:: HOW TO COMPLETE THIS TASK ::
Pick out all lines in the listing holding the string "will" and copy them.

:: INFORMATION SUPPLIED ::
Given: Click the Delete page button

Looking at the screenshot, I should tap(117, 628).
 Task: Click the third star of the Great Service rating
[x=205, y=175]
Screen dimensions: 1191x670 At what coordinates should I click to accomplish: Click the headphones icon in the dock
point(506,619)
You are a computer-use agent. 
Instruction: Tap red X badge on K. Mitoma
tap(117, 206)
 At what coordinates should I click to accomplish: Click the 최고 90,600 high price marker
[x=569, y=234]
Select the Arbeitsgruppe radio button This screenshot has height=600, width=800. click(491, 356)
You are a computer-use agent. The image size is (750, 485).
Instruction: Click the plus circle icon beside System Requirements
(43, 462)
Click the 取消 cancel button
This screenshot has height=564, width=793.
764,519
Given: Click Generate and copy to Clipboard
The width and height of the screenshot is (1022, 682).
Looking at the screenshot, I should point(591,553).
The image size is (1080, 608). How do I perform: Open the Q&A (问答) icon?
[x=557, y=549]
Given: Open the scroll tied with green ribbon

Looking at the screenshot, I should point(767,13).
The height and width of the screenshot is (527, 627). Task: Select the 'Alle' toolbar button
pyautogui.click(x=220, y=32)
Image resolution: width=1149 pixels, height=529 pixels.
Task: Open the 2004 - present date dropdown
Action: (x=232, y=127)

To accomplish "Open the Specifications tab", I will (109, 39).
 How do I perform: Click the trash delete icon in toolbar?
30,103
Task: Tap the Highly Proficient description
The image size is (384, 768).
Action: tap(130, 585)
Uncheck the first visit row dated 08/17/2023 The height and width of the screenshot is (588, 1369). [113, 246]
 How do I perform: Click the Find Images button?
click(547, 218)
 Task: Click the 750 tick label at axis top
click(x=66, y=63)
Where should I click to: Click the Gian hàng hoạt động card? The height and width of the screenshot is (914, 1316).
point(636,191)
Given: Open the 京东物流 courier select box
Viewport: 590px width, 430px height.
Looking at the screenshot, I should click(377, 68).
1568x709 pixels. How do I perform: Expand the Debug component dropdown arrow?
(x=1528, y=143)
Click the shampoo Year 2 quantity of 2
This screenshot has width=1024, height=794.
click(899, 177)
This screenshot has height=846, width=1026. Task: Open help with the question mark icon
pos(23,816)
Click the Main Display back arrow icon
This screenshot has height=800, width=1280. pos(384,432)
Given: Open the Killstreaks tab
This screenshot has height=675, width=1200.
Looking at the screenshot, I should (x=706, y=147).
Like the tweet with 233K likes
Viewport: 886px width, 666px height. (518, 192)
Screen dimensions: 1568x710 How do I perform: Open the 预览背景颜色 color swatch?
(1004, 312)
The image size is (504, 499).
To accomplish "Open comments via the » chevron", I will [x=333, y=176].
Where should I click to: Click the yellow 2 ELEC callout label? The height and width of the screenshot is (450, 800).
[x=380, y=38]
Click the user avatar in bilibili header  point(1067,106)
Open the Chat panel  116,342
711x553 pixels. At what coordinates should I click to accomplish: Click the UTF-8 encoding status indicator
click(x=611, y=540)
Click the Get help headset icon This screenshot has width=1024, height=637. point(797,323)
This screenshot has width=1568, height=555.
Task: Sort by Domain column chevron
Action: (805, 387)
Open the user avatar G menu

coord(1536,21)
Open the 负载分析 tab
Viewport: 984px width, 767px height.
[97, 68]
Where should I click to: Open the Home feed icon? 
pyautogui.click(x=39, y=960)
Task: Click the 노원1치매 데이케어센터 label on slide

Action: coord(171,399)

:: ANSWER TO THIS TASK ::
To accomplish "Open the Specifications tab", I will (109, 39).
To accomplish "Open comments via the » chevron", I will [x=333, y=176].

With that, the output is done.